棉仁植酸含量的离子色谱测定方法研究

Determination of Phytic Acid in Cottonseed Kernels by Ion Chromatography

为准确测定棉仁植酸含量,本研究从提取工艺、色谱条件改进等方面入手,优化建立了棉仁植酸含量的快速提取及离子色谱测定方法：棉仁粉样品烘干后用乙醚脱脂,以10 m L 0.66 mol·L-1的HCl提取,沸水浴1 h,4℃震荡12 h,离心分离,取上清液稀释并纯化后上样分析;采用DIONEX ICS-2000离子色谱仪、AG11-HC Guard（4 mm×50 mm）保护柱和AG11-HC Analytical（4 mm×250 mm）分离柱,在30.0 mmol·L-1的KOH为淋洗液,流动相流速为1.0 m L·min-1,采样时间为25 min,抑制电流为75 m A,柱温30℃,进样量20μL的条件下进行检测。结果表明,棉仁植酸的回归曲线R2为0.999,在检测浓度内线性关系良好;各项指标相对标准偏差均在5%以内,平均回收率为98.64%~102.31%,检出限（样品中检出待测物的最小浓度）为0.059μg·m L-1,定量限（样品中待测物能被定量测定的最低量）为0.196μg·m L-1。

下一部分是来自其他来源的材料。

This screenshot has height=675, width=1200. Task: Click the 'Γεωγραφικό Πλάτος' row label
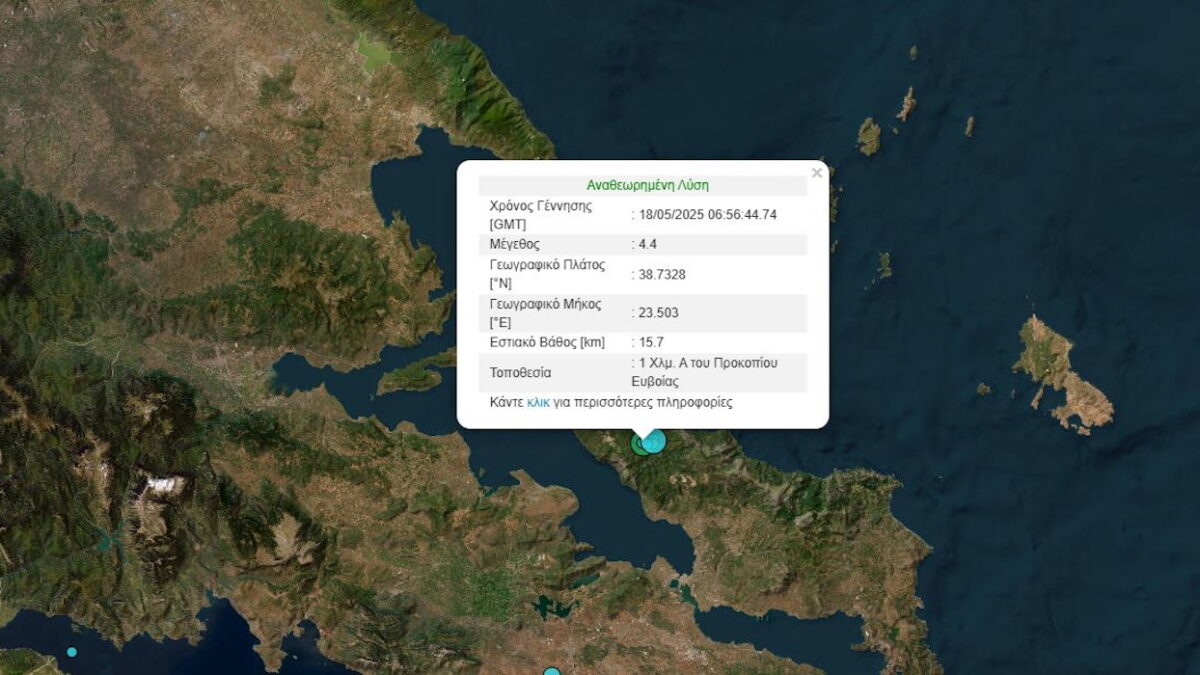click(545, 266)
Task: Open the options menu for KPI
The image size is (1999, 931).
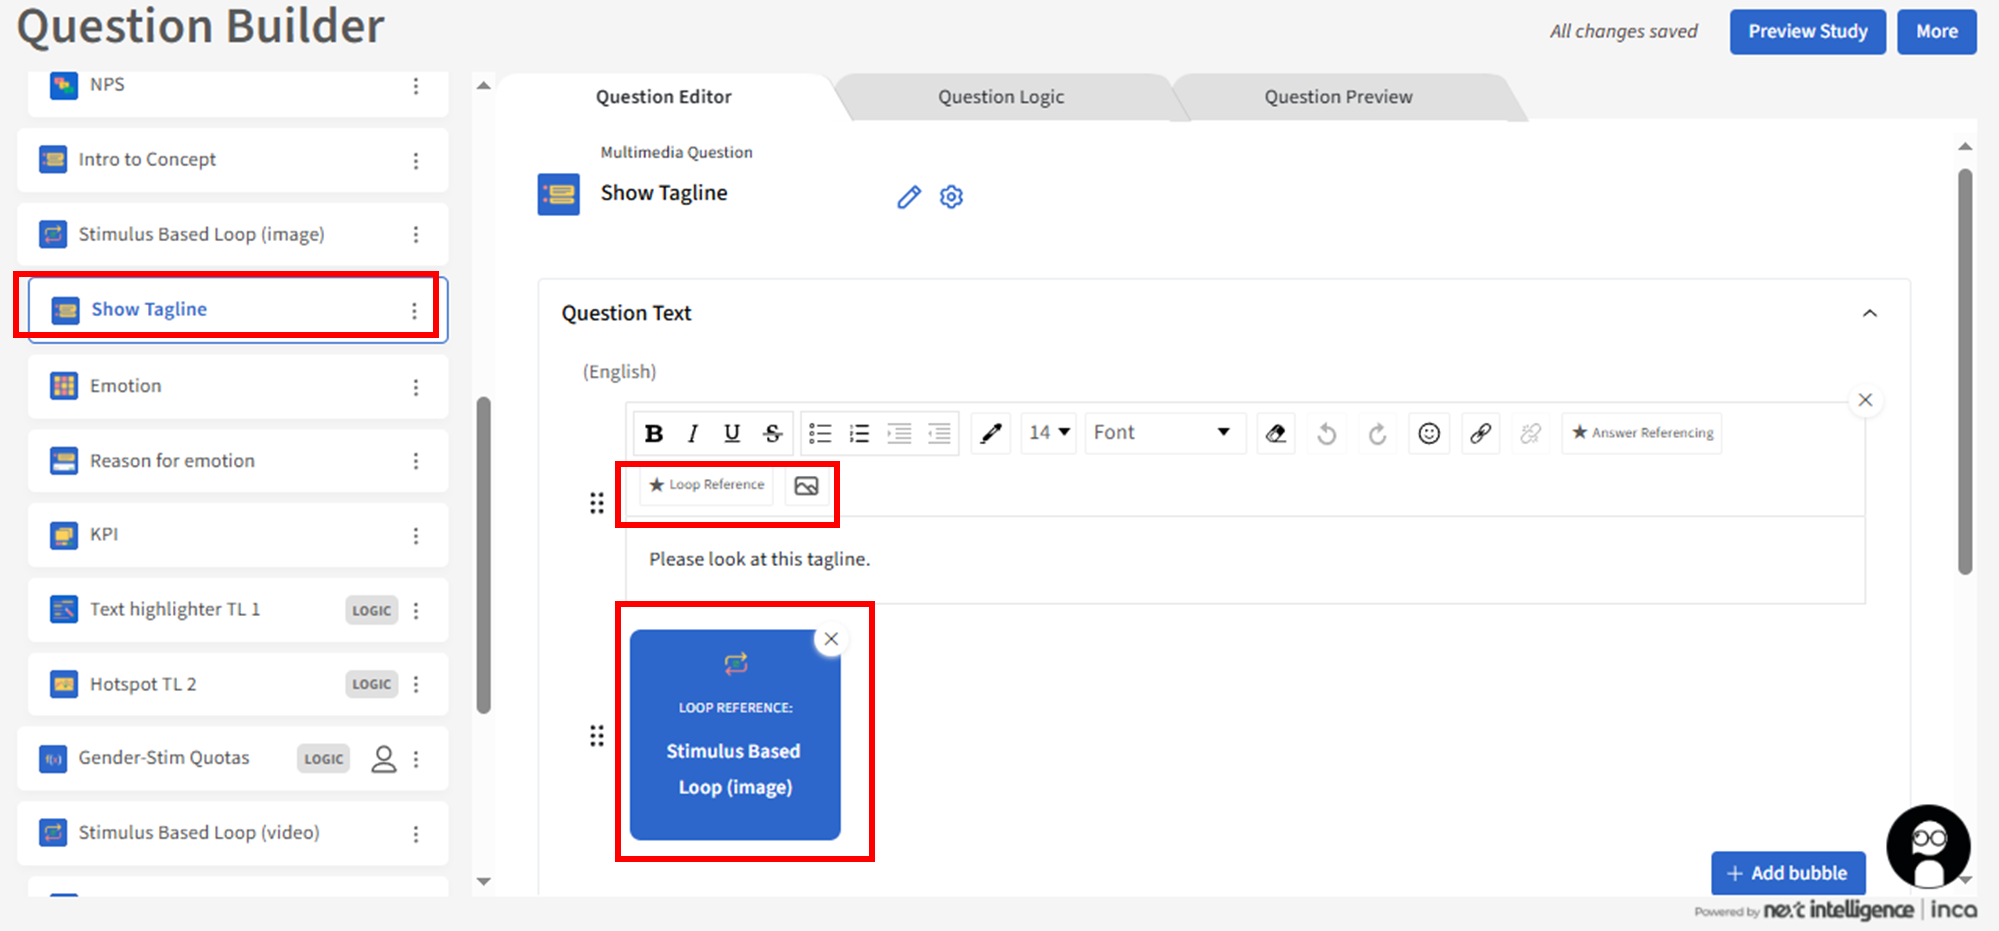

Cottonseed meal is an important plant protein resource of feed industry and breeding industry, although it contains many antinutritional factors. Phytic acid, as one of the mainly antinutritional factor, cannot be digested easily by monogastric animals, such as fowls and pigs, consequently results in the decreased bio-availability of material elements and leads to the environment pollution by the phytate in excreta. Thus far, study of breeding cottons containing low phytic acid gradually becomes the hotspot, and the method of fully extracting phytic acid from cotton seeds and precise measurement is becoming more and more important and necessary. A new method for the rapid extraction and determination of phytic acid in cottonseed kernels by ion chromatography was developed in this study. After the diethyl ether treatment of dry cottonseed kernel powder, the samples were suspended in 10 ml 0.66 mol·L-1HCl and boiled for 1 hour. Then the samples were shaken at 4 ℃ for 12 hours and centrifuged. The supernatant was diluted and purified for loading. To analyze the sample, DIONEX ICS-2000 ion chromatography,AG11-HC Guard（4 mm×50 mm） protection column and AG11-HC Guard（4 mm×250 mm） separation column were used in controlled conditions（washing buffer： 30.0 mmol·L-1KOH; ream speed： 1.0 m L·min-1; collecting time： 25 min; 75 m A current; temperature： 30 ℃; loading amount： 20 μL）. The results showed that R2 of linear regression is 0.999, which means the regression relation is great. In addition, the standard deviations of all the indexes are within 5% and the average recovery rate is98.64%-102.31%. The detection limit, showing the minimum detectable concentration of analyte in the sample, is 0.059 μg·m L-1, and the quantitation limit, showing the minimum amount of analyte in a sample can be quantitatively determined, is 0.196μg·m L-1. This method is easy and accurate with great reproducibility, showing a strong application value.